Problem requirements: If a line below contains the word "will", count it. Please give the total and nothing else.

Content starts

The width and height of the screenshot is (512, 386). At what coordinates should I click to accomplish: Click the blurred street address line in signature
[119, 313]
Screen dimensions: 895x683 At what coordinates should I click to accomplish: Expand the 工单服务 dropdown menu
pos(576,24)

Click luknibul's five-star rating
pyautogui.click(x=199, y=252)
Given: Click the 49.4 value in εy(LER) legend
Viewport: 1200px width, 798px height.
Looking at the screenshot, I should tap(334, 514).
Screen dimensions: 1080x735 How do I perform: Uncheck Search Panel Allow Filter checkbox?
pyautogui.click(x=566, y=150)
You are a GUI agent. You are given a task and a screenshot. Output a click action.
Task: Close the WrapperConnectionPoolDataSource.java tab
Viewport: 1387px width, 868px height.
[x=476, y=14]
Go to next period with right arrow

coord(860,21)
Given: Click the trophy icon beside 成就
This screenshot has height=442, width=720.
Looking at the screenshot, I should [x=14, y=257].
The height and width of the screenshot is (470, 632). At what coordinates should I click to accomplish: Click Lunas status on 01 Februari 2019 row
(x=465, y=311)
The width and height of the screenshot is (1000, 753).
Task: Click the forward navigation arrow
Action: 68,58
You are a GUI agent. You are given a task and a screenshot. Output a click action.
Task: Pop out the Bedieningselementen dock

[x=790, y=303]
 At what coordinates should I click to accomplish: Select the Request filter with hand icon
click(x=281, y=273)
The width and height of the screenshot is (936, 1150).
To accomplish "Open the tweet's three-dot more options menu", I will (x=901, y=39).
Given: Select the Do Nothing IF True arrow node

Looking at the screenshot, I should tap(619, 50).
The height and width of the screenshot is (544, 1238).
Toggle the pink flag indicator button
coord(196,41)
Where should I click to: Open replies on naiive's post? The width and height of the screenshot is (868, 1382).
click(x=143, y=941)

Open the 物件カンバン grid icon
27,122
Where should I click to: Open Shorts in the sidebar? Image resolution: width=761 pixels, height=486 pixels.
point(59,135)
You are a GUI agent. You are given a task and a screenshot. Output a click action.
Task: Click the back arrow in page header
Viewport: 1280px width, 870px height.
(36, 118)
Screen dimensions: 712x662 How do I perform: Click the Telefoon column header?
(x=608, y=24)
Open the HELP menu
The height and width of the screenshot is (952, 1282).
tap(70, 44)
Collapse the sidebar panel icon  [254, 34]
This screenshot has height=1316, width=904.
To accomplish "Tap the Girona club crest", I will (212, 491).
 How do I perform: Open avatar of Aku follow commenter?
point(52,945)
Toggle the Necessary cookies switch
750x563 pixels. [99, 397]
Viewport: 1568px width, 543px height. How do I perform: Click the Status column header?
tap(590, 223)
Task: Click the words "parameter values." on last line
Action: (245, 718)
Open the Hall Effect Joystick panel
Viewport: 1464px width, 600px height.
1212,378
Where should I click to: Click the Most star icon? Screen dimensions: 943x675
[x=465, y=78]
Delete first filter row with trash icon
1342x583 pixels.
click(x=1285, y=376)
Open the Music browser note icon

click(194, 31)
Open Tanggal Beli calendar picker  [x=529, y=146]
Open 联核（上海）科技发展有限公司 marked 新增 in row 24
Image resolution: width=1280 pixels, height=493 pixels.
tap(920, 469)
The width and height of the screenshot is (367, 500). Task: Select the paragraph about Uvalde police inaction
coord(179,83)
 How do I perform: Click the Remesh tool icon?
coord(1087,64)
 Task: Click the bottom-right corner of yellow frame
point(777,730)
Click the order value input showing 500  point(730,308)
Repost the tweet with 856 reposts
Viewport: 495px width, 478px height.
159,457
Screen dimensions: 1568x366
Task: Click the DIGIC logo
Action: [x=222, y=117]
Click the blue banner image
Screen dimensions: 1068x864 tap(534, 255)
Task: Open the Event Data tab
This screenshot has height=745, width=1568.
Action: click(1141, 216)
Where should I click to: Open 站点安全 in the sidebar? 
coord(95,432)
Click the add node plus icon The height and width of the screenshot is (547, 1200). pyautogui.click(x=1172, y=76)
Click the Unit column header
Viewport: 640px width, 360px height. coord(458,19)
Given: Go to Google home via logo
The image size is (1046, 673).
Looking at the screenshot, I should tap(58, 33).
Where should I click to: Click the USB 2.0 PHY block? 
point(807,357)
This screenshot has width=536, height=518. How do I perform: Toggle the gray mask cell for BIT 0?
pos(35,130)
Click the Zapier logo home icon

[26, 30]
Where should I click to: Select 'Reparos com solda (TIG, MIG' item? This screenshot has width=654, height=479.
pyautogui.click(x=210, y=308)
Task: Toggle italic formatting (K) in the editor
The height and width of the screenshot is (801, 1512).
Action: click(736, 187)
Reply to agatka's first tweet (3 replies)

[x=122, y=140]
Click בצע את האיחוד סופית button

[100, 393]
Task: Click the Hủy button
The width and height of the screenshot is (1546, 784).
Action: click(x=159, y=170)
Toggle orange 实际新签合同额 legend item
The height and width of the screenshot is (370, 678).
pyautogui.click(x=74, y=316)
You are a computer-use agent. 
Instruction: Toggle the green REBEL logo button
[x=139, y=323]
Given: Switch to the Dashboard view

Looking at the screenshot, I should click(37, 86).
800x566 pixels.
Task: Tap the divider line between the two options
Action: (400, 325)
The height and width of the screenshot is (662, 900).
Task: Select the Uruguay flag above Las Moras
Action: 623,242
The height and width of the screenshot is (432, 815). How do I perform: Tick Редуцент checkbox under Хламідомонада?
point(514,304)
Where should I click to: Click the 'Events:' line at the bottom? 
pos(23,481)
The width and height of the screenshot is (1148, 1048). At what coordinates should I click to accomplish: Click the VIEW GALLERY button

Content ends

Answer to this task: 2